104650 Introducing Grazeable Summer Cover Crops to Wheat Systems in Oklahoma.
Poster Number 717
Monday, October 23, 2017
Tampa Convention Center, East Exhibit Hall
Winter wheat is a valuable crop in Oklahoma which grows from fall to spring. During summer fields are kept fallow; consequently, prone to erosion, weeds and water losses. Summer cover crops might be a good fit because they are known for reducing erosion, weeds, and improving soil health in different environments. However, their benefits and effects in wheat crop systems were not investigated in Oklahoma conditions. Moreover, cover crops add extra costs and its benefits might be significant after several years. Grazing cover crops might be an option that adds immediate benefit to the system by increasing profit in the short term. However, improper grazing may diminish all cover crops benefits. To assess the effects of summer cover crops and their grazing potential in winter wheat crop systems, experimental fields were established late spring of 2016 in Chickasha and Perkins, OK. Three legumes, three grasses, two mixes, and fallow (check) were evaluated under three simulated grazing regimes such as severe, proper, and no grazing.
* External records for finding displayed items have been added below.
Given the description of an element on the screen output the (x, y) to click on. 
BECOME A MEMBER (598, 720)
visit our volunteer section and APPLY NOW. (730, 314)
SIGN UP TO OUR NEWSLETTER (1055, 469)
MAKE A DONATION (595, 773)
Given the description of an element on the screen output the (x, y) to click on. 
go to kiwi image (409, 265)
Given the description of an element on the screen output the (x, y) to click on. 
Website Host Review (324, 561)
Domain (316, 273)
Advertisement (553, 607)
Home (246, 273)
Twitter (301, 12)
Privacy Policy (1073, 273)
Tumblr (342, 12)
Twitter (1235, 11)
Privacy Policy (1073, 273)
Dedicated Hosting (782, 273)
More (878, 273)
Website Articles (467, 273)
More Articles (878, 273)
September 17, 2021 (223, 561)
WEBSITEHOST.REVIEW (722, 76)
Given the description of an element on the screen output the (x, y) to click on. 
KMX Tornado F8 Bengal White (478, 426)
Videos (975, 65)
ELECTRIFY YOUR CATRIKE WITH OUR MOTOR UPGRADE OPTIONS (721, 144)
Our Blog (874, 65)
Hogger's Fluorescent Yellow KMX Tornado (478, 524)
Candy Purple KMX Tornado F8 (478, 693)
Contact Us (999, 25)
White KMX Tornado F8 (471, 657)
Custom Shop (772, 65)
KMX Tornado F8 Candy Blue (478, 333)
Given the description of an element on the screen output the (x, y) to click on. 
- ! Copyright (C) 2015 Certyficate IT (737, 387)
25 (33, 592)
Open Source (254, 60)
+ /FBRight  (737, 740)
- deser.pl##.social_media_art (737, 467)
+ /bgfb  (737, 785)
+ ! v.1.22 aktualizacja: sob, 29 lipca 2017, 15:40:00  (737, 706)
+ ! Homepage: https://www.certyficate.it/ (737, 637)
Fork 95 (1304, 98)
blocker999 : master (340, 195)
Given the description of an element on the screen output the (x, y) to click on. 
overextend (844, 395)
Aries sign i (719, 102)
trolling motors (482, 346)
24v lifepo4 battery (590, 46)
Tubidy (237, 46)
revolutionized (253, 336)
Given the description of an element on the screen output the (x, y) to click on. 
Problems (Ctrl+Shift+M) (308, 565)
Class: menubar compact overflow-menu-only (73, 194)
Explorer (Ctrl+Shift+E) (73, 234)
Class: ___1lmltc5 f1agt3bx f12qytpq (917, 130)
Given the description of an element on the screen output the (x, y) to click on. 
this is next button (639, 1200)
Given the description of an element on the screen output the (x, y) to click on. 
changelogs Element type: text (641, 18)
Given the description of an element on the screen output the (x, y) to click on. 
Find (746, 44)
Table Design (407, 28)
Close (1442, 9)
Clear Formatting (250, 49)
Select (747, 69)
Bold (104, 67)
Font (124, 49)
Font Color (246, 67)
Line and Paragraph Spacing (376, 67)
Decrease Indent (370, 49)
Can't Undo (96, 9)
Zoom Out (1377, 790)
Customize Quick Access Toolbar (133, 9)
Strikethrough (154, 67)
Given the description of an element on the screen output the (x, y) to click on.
Grazing severity was based on minimum stubble height recommended for each cover crop by previous publications. Cover crops were terminated, and winter wheat was no-till planted in all plots in early fall of 2016. Wheat was harvested in late spring of 2017. Data collection will include: cover crop forage yield and quality, residual cover crop biomass and its canopy cover, and grain wheat yield. The results that will be presented will have a discussion focused on the suitability of introducing grazeable summer cover crops to the existing wheat systems in Oklahoma.